Most recently, the unit reviewed the case of Gershun Freeman, a Black man who died in custody of the Shelby County Sheriff’s Department in 2022. Nine Shelby County deputies were charged in Freeman’s death in September, Mulroy’s office announced.
“He has done tenfold better than past district attorneys, and I can’t imagine navigating that field with the state legislator coming after you, right-wing people coming after you, left-wing people coming after you,” Demster said. “I think in his first year in office he has a good start, but he has a long way to go.”
“There is a lot of political chess going on. If he does not pursue certain cases, prosecute certain cases, the state can remove him,” he added, noting that Tennessee’s Republican governor has the right to remove a district attorney.
‘It Should Not Be This Way’
Memphis had seen other high-profile shootings of citizens by police over the years, but the officers involved saw minimal repercussions. During her tenure as district attorney from 2011 to 2022, Weirich did not file charges against any officer in a case involving a civilian dying due to lethal force used by police.
In 2015, then-Memphis Police Officer Connor Schilling fatally shot Darrius Stewart, a 19-year-old Black man, during a traffic stop.

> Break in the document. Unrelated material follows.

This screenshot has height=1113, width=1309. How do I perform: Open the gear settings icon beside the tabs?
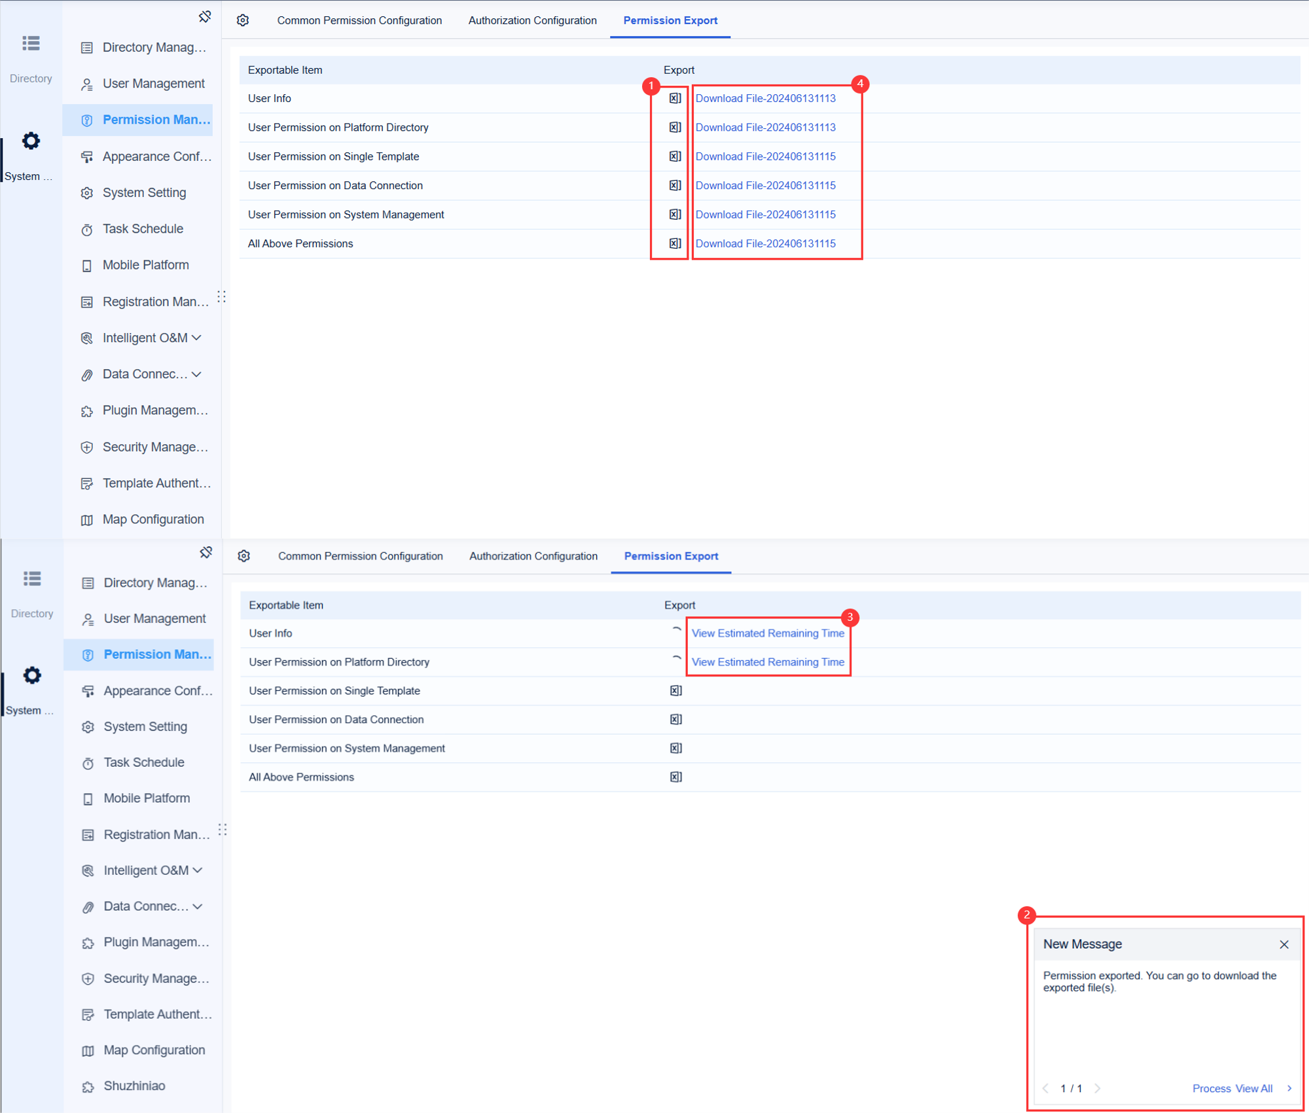point(243,20)
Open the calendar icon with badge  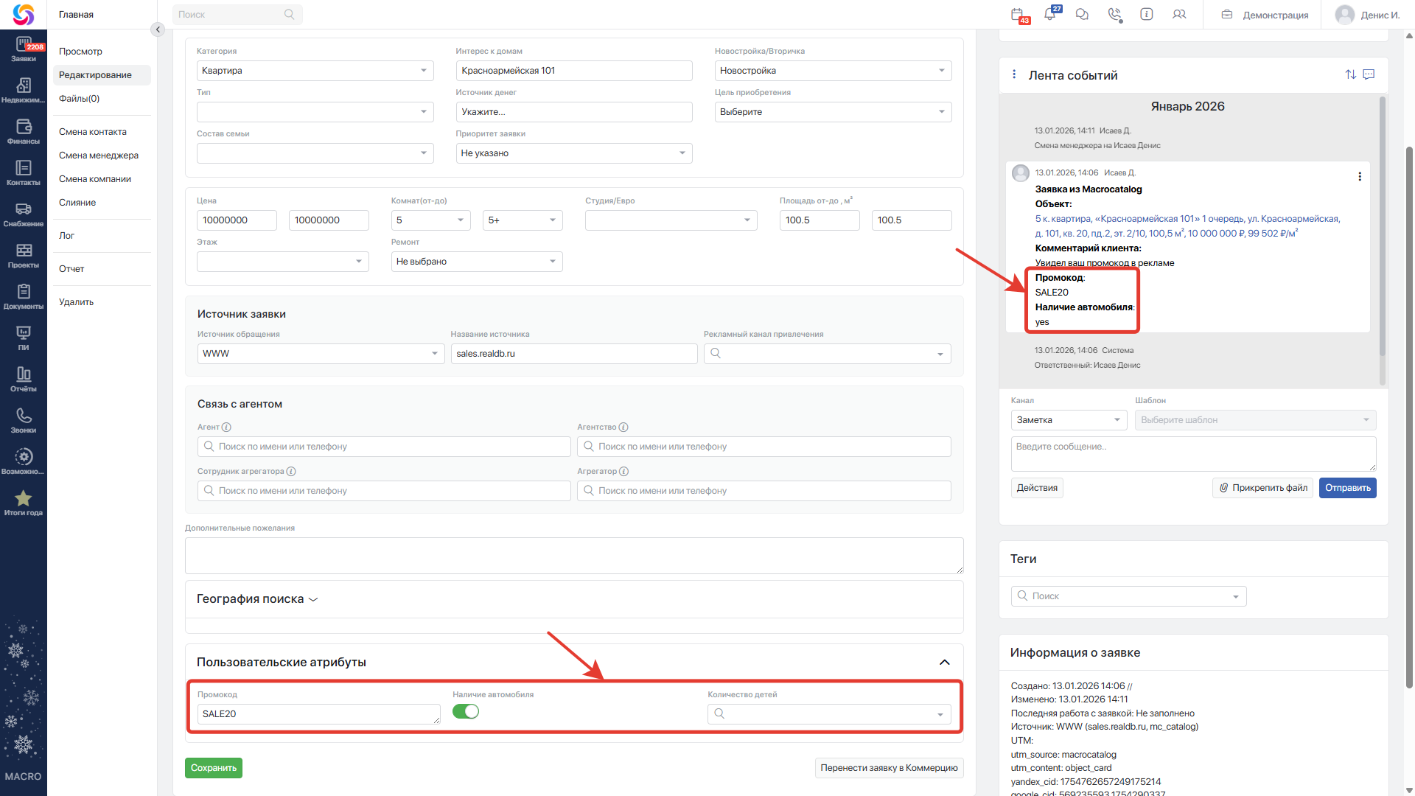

A grand jury did not indict Schilling; after Nichols’ death, Stewart’s family demanded that a new grand jury be convened. Mulroy’s office said in February that it would review information on Stewart’s case, but no movement has been made.
In 2018, Martavious Banks, a Black man who was 24 at the time, was critically injured when then-Memphis Police Officer Jamarcus Jeames shot him as he ran toward his mother’s home during a traffic stop. Jeames violated policy by not having his body camera operating during the shooting, and he resigned.
But none of these cases caught national attention as Nichols’ did.
The Department of Justice opened a pattern and practice investigation into the Memphis Police Department in July, which is ongoing and may take up to a year to conduct. The DOJ is investigating whether Memphis police exhibited bias during traffic stops and participated in discriminatory policing, and could impose new guidance on officers if it determines they did.
Tennessee state Rep. Justin Pearson (D) told HuffPost that Nichols shouldn’t have had to die for local reform to start taking place.
“We have to remember, as we remember Tyre and so many lives lost to police brutality and racism, that was the same situation as the loss of Emmett Till. It shook the nation,” he said.
“It should not be this way. It should not require the death of more Black people for our country to have consciousness. We do not have to wait for a tragedy to happen in order to do that work.”
But Memphis residents — and people nationwide — are still waiting for police reform at the federal level.
Nichols’ death prompted lawmakers to discuss once again trying to pass the George Floyd Justice in Policing Act. The legislation is focused on bringing an end to tactics such as no-knock warrants and would make it easier for officers to be prosecuted for crimes against civilians; Rep. Sheila Jackson Lee (D-Texas) said during Nichols’ funeral that the bill should include a “Tyre Nichols duty to intervene” amendment, which would require an officer or officers to intervene in a situation deemed as excessive force by one of their partners on a civilian.
The original bill passed the House and has been sent to the Senate, but has not moved since March 2021.
“When we talk about policies and the duty to intervene, and training of officers, and all of that since George Floyd and that picked up steam after, we know those things have an impact,” said Tracie Keesee, the co-founder of the Center for Policing Equity.
“But what you are really trying to do is disrupt a culture that turns a blind eye to those things.”